INFORMATION GIVEN START

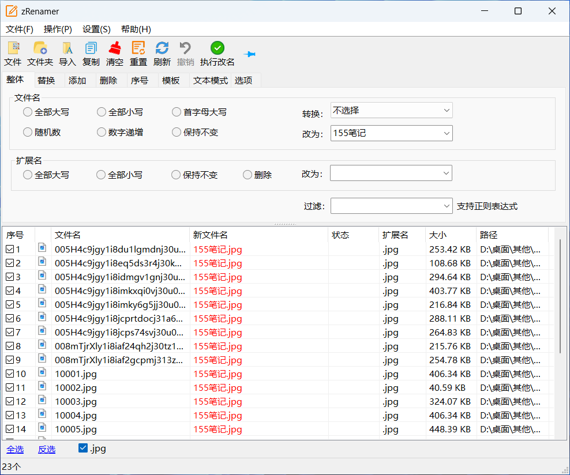Click the 执行改名 green checkmark icon
This screenshot has width=570, height=475.
click(x=217, y=48)
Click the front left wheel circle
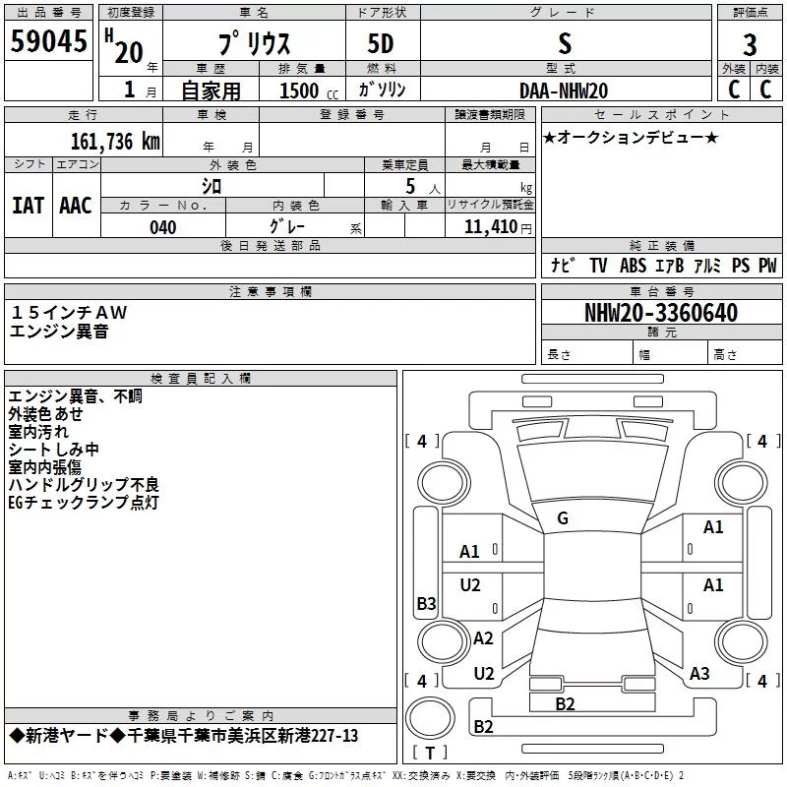Image resolution: width=787 pixels, height=787 pixels. coord(444,482)
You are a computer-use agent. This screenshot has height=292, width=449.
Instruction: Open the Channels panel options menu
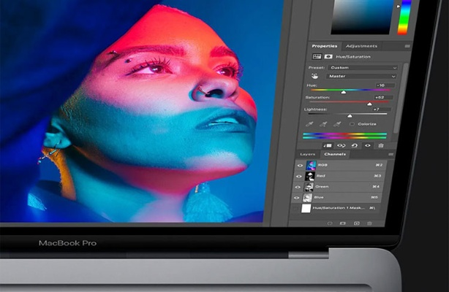click(x=390, y=155)
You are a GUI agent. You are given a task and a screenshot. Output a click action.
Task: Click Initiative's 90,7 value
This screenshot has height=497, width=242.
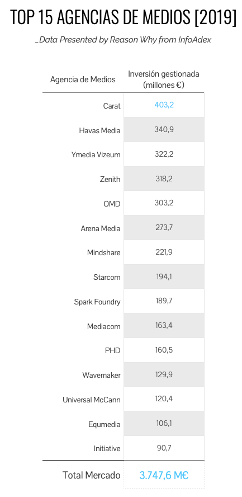(x=164, y=448)
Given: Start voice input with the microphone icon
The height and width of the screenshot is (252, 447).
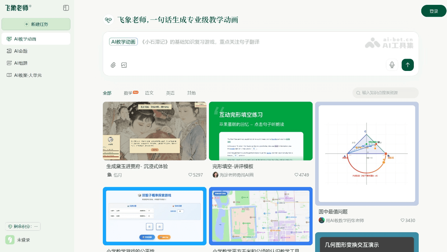Looking at the screenshot, I should click(x=392, y=65).
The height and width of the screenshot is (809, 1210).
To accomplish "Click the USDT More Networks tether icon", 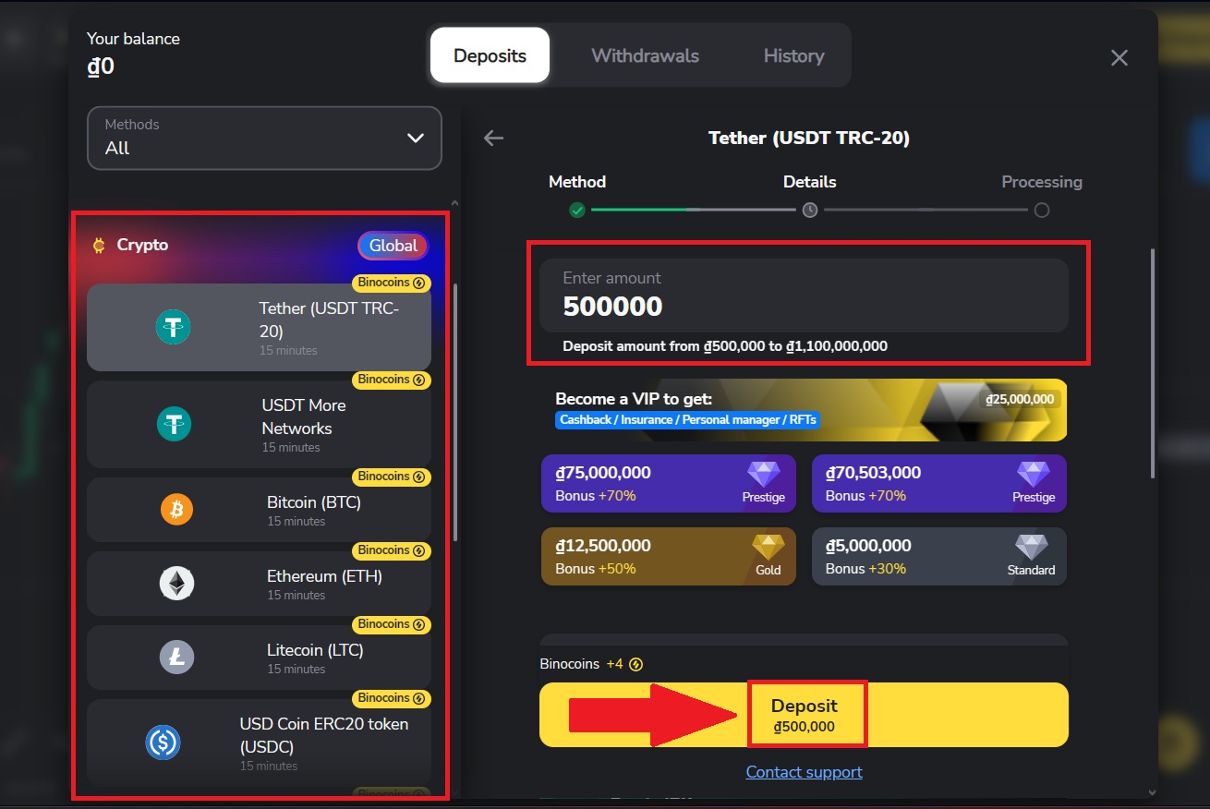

INFORMATION GIVEN END

■ DIRECTIONS FOR THIS TASK: In the entries above, find each line that includes the string "agent" and copy it.

■ ANSWER SECTION:
You are a computer-use agent. This screenshot has height=292, width=449.
You are a GUI agent. You are given a task and a screenshot. Output a click action.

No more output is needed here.